§ **Problem details**
Rewrite every row below with "Where should I click to" swapped for "Which point should I click to", leaving everything else unchanged, and omit the pictures.

************

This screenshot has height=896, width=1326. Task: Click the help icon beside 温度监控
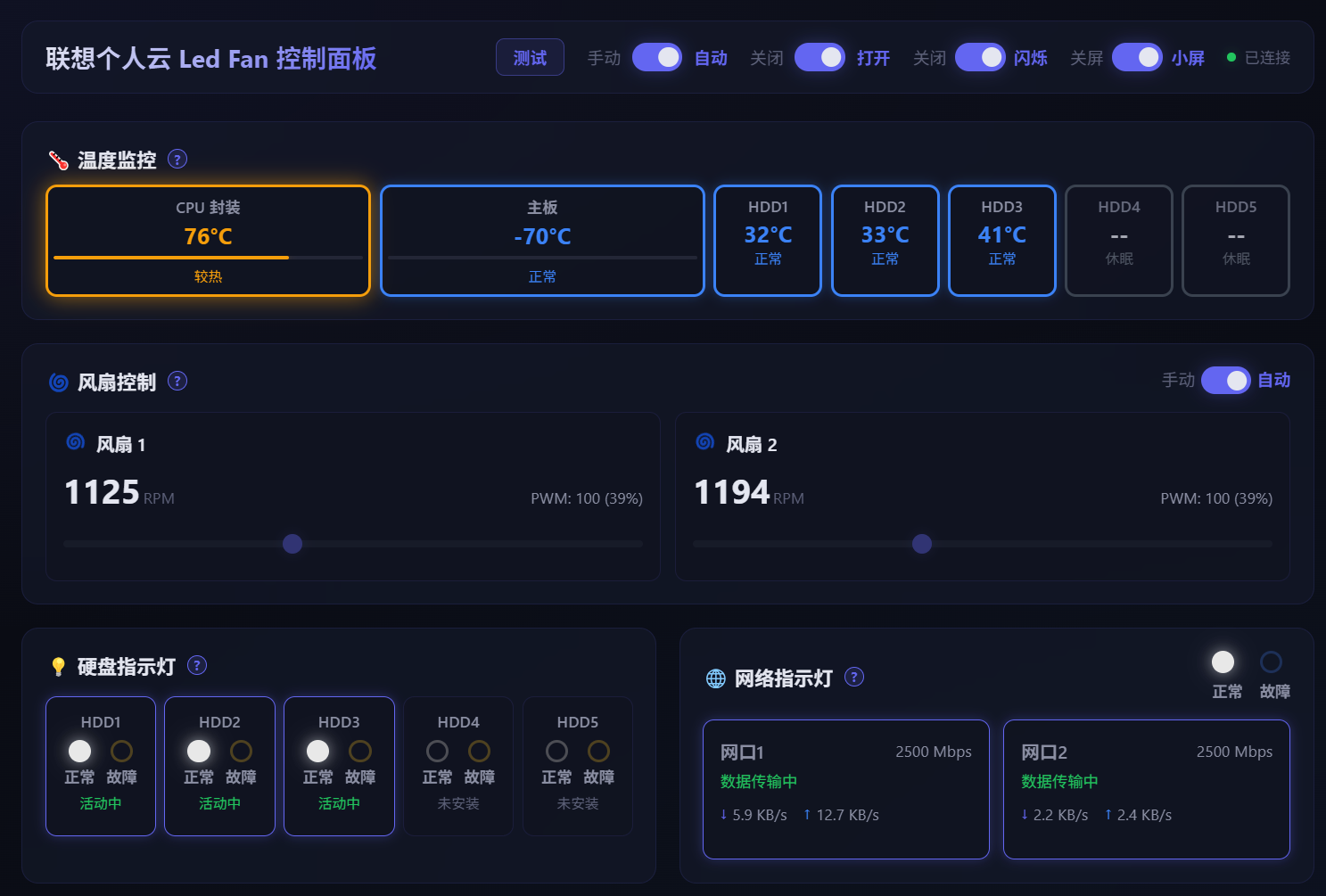177,159
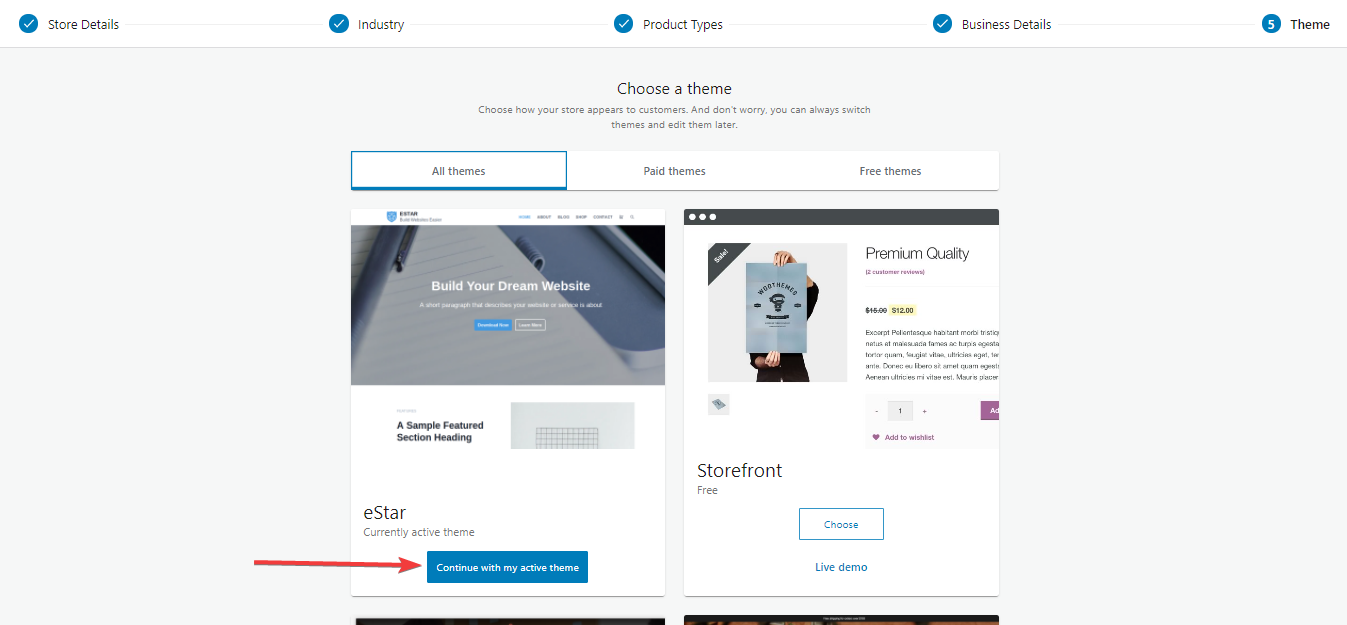
Task: Click Download Now in the eStar banner
Action: (493, 325)
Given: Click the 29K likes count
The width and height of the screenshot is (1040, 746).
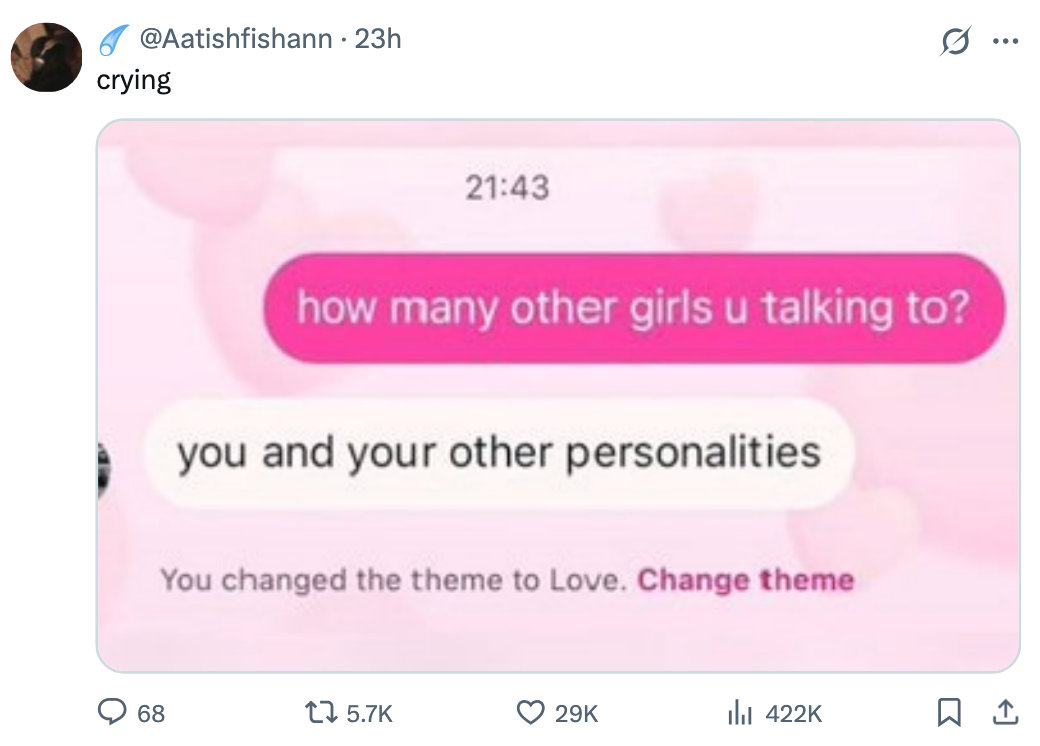Looking at the screenshot, I should [576, 713].
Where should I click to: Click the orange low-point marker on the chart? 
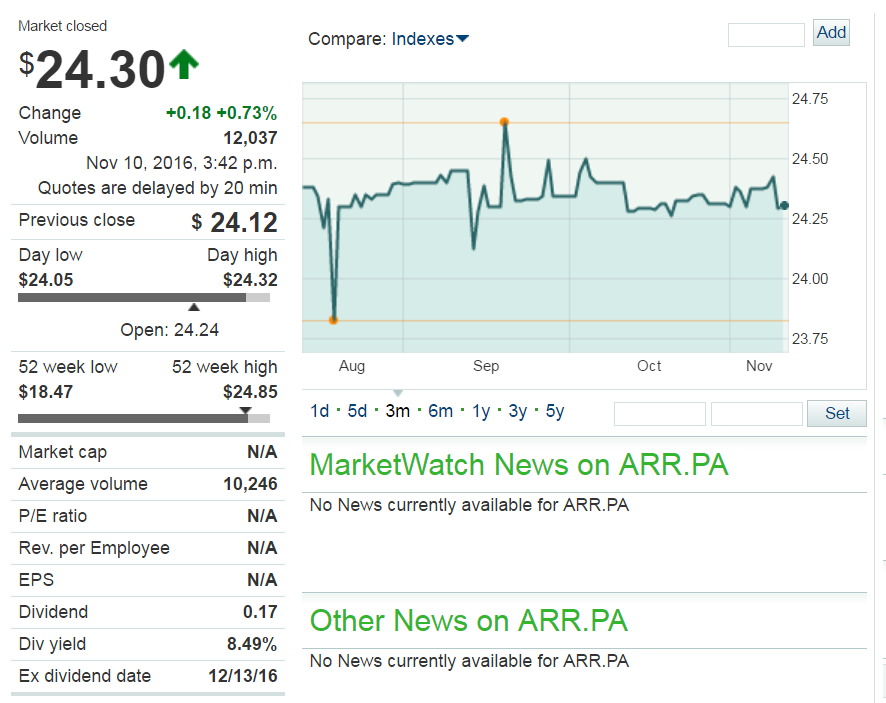coord(334,319)
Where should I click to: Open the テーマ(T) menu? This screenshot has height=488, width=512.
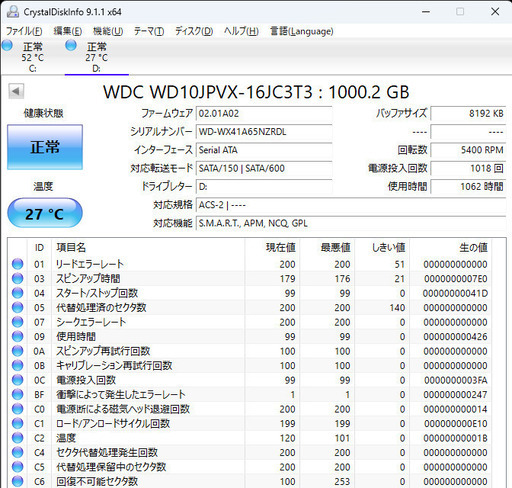[149, 31]
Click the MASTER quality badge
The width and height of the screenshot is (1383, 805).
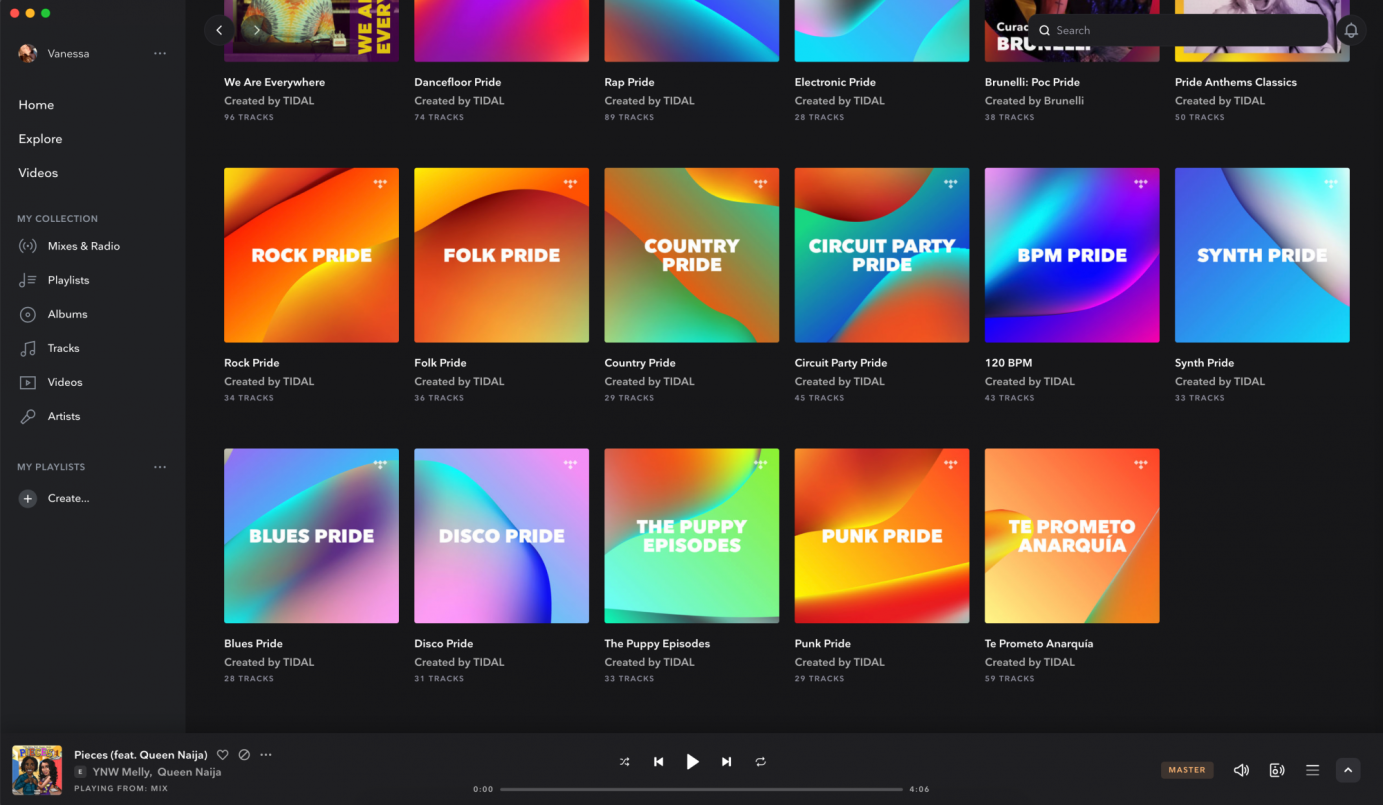click(x=1187, y=770)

************

§ **Reply to the task**
This screenshot has height=896, width=1326. Task: Click the help icon beside 温度监控
177,159
Task: Click Download Now in the eStar banner
Action: (493, 325)
Given: Click the 29K likes count
The width and height of the screenshot is (1040, 746).
Looking at the screenshot, I should [576, 713].
Which point should I click to: Click the orange low-point marker on the chart? 
coord(334,319)
Which point should I click to: Open the テーマ(T) menu? This screenshot has height=488, width=512.
[149, 31]
Click the MASTER quality badge
The width and height of the screenshot is (1383, 805).
click(x=1187, y=770)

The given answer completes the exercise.